A tantrum or two

31st May 1996 at 01:00
Take two children, different ages, same kind of problem. How do over-stretched teachers deal with them?

Every day when Jade arrives at school, her teacher's heart sinks. As sure as eggs are eggs, at some point during the day, Jade will be crossed. She will fall to the ground screaming or, worse, hold her breath until she turns purple and then let out an almighty yell; she will rush furiously at any child - or teacher - and kick their shins; she will bang her head against the wall and rake her nails down it. Jade is only six, but she is a big girl and can do some significant damage. When Jade is not having a tantrum, she can be very charming. She used to be popular, but her classmates are wearying of her unpredictability.

Tony rarely goes to school and when he does he is quiet - so quiet you would not know he was there. Looking at his work, you would hardly know it either. Yet according to his exhausted mother, he has tantrums at home which can go on for six hours. He has been known to break furniture and assault his mother, who twice has had to call the police. Tony is 11.

How will their teachers cope?

In Jade's case, it will be easy to talk with her parents. They are both out of work, with two smaller children. They shrug helplessly when Jade's temper is mentioned. They have tried ignoring her; they have tried smacking her. No good. They have even resorted to locking her in her room but she did such damage to the door that they gave up. Jade is the boss, it seems.

For Tony, the home picture is more complex. His father works unsocial hours. On his days off he takes the children out to the fun fair or a cinema and buys them "whatever they want" to cheer them up for hardly seeing him.

Tony's mother never cooks and the family lives on junk food, fizzy drinks and take-aways. She is aware that this may contribute to his problems - she has seen a programme on daytime TV - but she does not see any other possibility: none of them likes any other food, it would be a waste to prepare it, she hasn't got the time. She understands that Tony missing school is a problem and is angry at the educational welfare officer for not solving it. It is not easy to talk to her because she seems to frame the problem differently from the teacher. The teacher wants to work together; Mrs Jones wants the teacher to work some magic.

In order to help these children, it would be useful to see why they are so angry. As behaviour modification techniques like ignoring, smacking, excluding, have not worked any more than the voice of sweet reason Miss Flood is going to have to try an imaginative leap and guess that Jade is not happy with a world in which she can control her parents.
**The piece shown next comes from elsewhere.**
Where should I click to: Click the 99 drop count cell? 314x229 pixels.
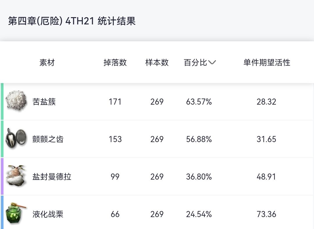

Omnipotence is a deeply unsettling condition for a young child, an example of how getting your dearest wish becomes its own punishment. If Jade's parents can find a way of consistently limiting and thwarting Jade's demands, while at the same time demonstrating that they care for her enough to satisfy her needs, that she cannot stay up to watch horror films but she can have a goodnight cuddle, that will go a long way to help.

In school it may also help Jade to feel less singular if the teacher can find a means, perhaps through a circle game or a story-telling exercise, through PE or organised games, to show that win or lose, each member of the class is valued. A system of stars can be useful, but only as long as their award is publicly discussed and celebrated and is always consistent. Jade wants to feel safe within limits; she is kicking to find them.

Tony really needs to be referred to a family support unit. It appears that since his mother feels unequal to the task of being a mother, Tony cannot face being socialised as a child. Neither of his parents seems willing to operate the "reality principle", which dictates adjusting to the mild unpleasantnesses of life, such as getting up and going to school. That is such a heavy burden for Tony to manage on his own, it's no wonder he feels enormous rage at his mother.

Tantrums in school-age children rarely spring from the momentary frustrations which spark them off. Such volcanic anger comes from very deep. Teachers who want to help children with tantrums need to be brave enough to try to help by understanding deeply.